Parallel mods: In a parallel mod, no matter the number of cells used, the voltage will remain that of one battery unlike a series mod (ex. The battery life (mAh) and maximum current (amps) will be doubled, thus allowing very low coil resistance while minimizing the strain on any one cell.
Squonk Boxes: Started in ’09 with the JuiceBox, and then popularized by Reosmods, squonk mods are (mostly) unregulated box mods with either a single battery or battery bank with an on-board bottle of ejuice. That bottle is squeezed (or squonked) through a small window to supply juice upward into the atomizer. These devices helped make dripping more like using a tank.
Series mods: An advanced mod like the Wismec Noisy Cricket (v1) that uses more than one battery, most times side-by-side. In that example, it’s twice the voltage of a single battery, but with the battery life and load capabilities of one battery.
Mechanical mods (tube): Mechanical tube mods first hit the marketplace in 2008 with the Screwdriver by Trog. It took a few years, but mechanical mods became highly sought-after. Generally in single-battery set-up housing an 18650 (or 18350, 18490, or 26650), and in a variety of metals, like stainless steel to copper to brass, these were the ideal device for hobbyists that eventually helped DIY coils (“building”) and cloud blowing become a thing.
Any of various vaping devices that include one or more safeguards or advanced features (like power adjustments) from electronic circuitry.
Fixed-voltage may relate to a cigalike (cigarette-looking ecigs), a pod vape like the Kilo 1k, or something like a standard eGo (pen-style) battery which uses fixed-voltage battery power from built-in batteries (all mods with built-in batteries are regulated). Fixed voltage devices often times have limits to the resistance of the atomizer’s coil that they will accept which makes them ideal for rank beginners. Similar to an unregulated device, the vape with a fixed-voltage device will diminish with the battery’s loss of power.
Adjustable power devices have a chipset that allows for controlled power to the atomizer to remain constant, even if above or below the batteries actual voltage (ex. After the battery drops below the mod’s battery minimum voltage limit, the device will no longer run and batts will need to be charged, but the vape will remain constant until that point.
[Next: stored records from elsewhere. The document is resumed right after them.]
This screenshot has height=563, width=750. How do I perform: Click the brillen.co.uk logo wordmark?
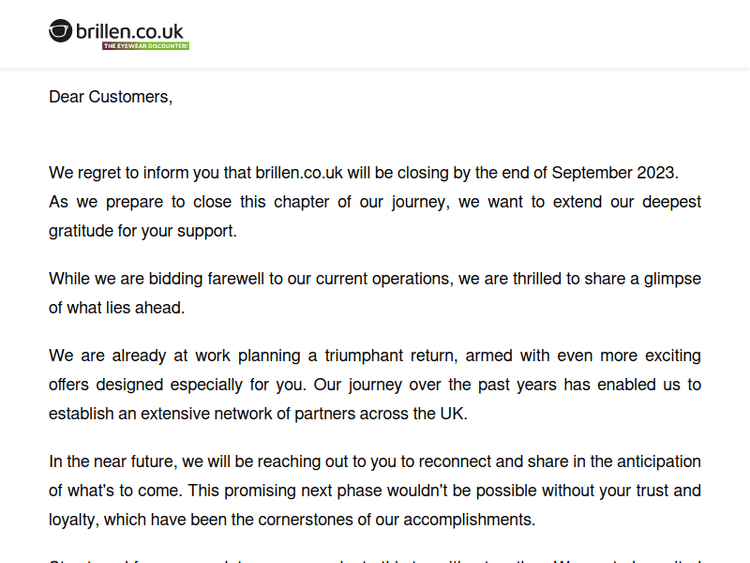point(130,30)
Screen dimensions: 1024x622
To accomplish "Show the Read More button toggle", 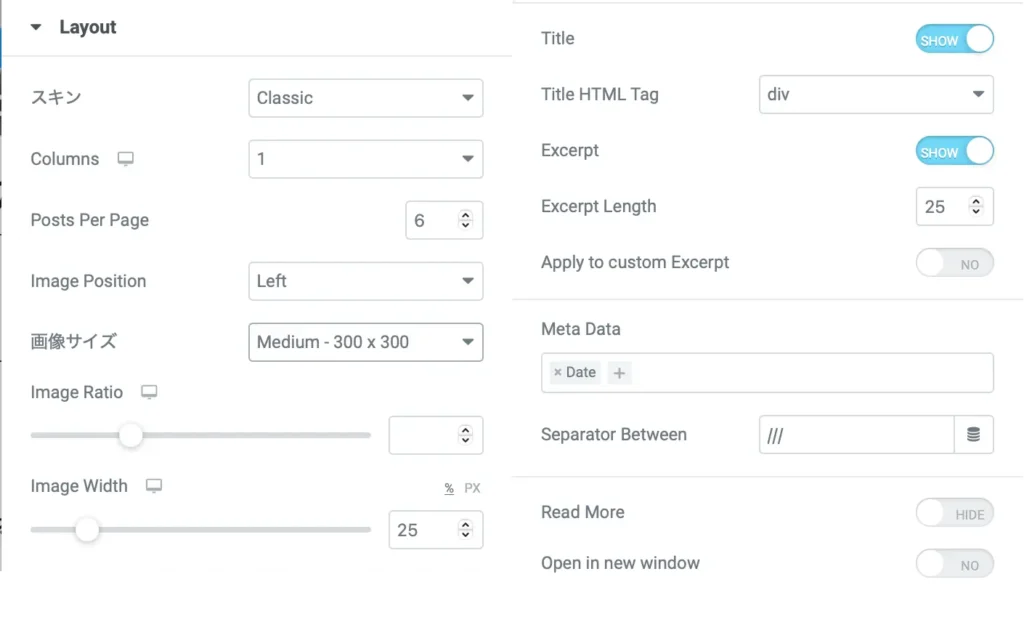I will coord(954,514).
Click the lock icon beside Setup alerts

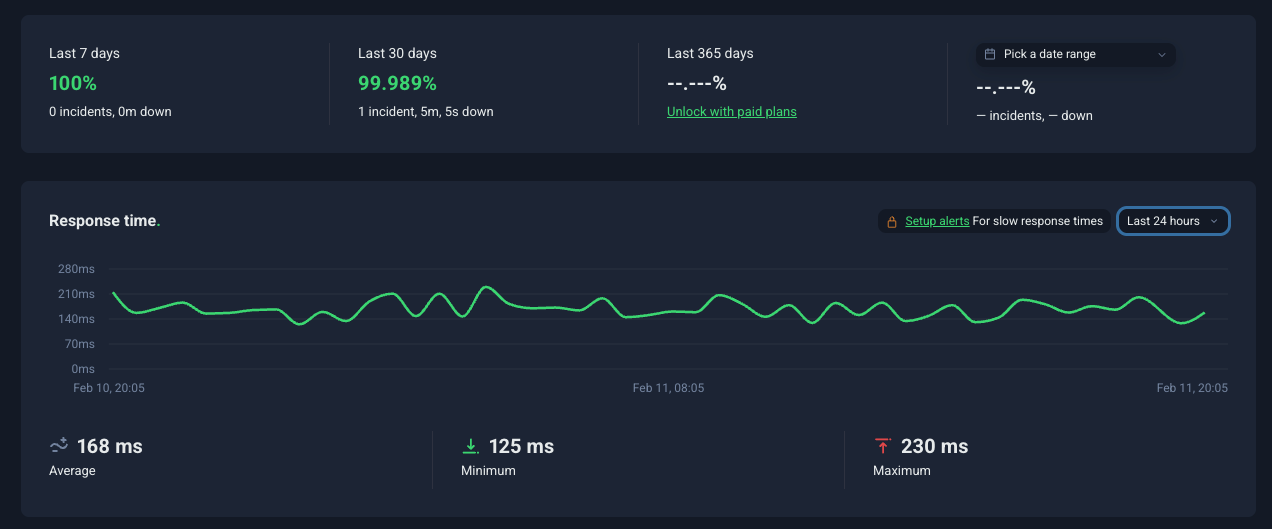[892, 222]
Variable Voltage (VV): Introduced in 2010 (BuzzPro and the Provari), these devices were revolutionary! Using microprocessors like buck-boost converters, these mods allowed vapers to go or exceed below a battery’s output voltage, thus mellowing the vape or intensifying. VV devices like eGo spinners and the Provari are still widely used, but most variable wattage devices do the same, and more.
Variable Wattage (VW): First on the scene in January of 2011 with the Darwin by Evolv (and a year later with the SvoeMesto Semovar). These devices really propelled modern vaping to what it is now. In basic terms, your desired power setting can be constant if you like, even after charging an atomizers resistance, something that variable voltage mods can’t do.
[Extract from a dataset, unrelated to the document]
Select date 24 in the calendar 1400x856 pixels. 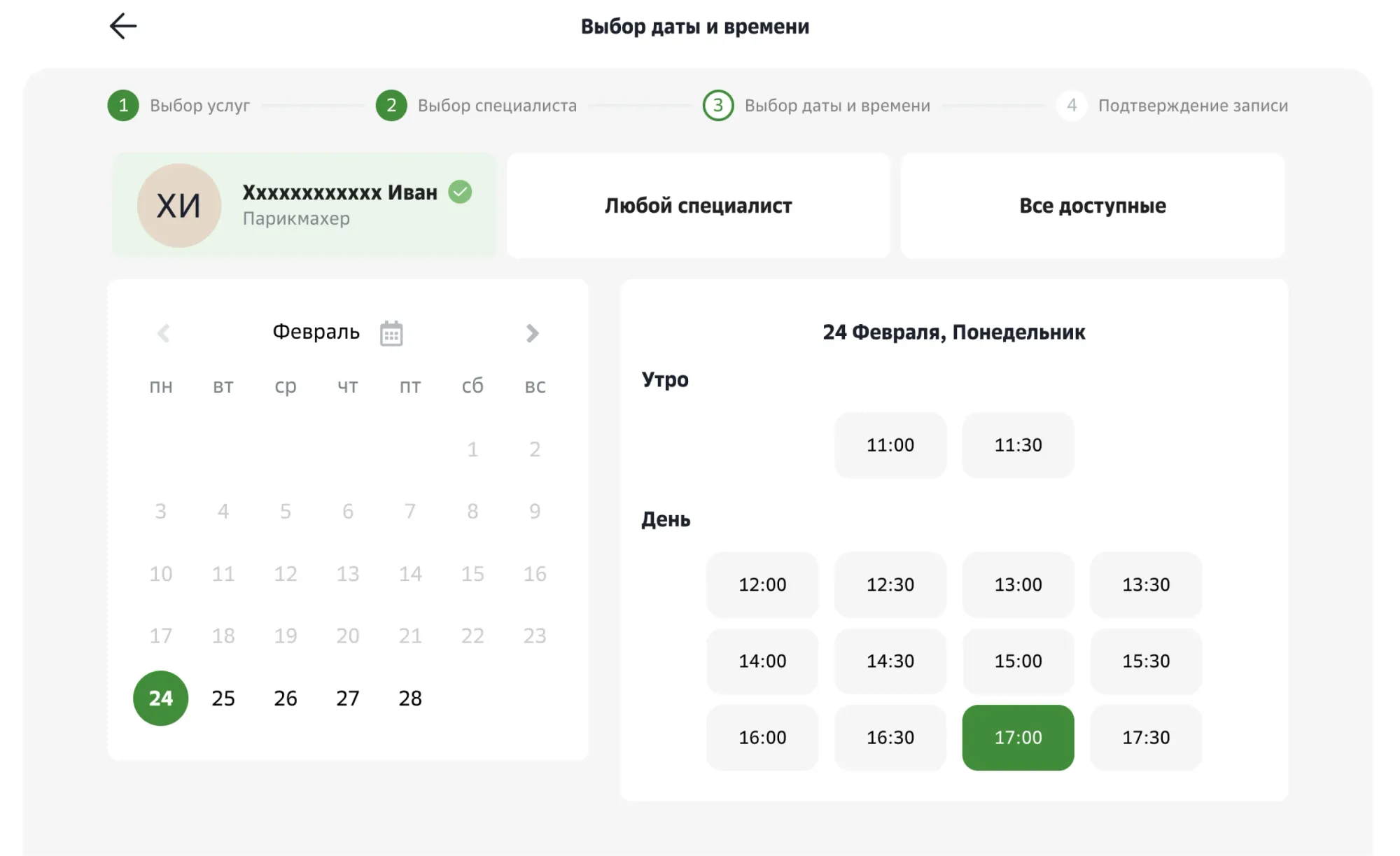coord(160,698)
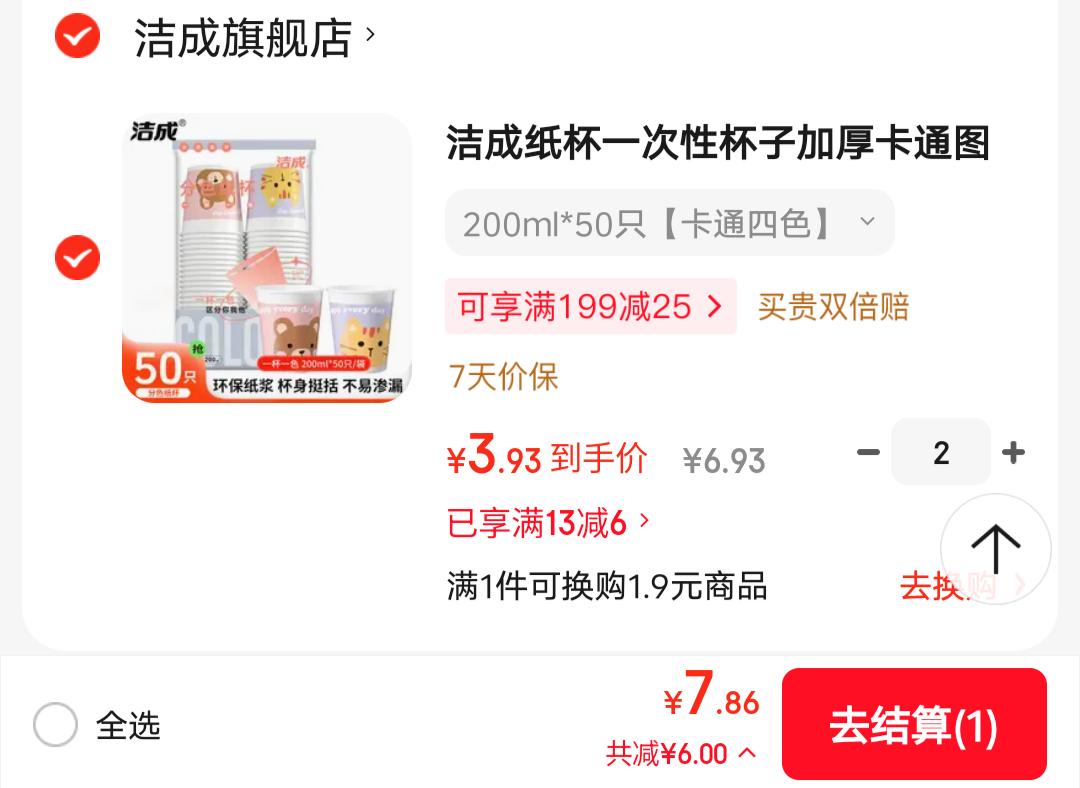Uncheck the 洁成旗舰店 store checkbox
This screenshot has width=1080, height=788.
click(x=77, y=36)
Fixed voltage: Fixed voltage devices were the very first ecigs. Cigalikes (both disposable and rechargeable), standard eGo, e-cigars, AIOs, JUUL ecig, etc are all fixed voltage.
Temperature Control (TC): Released in 2014 by (Evolv), the originator of the variable wattage device, temperature control (TC) mods allow the user to set heat limitations to their to specific types of coils, something VV or VW can’t do. TC mods are not their own kind of device per se, but a further development for many VW mods. TC mods are also VW mods.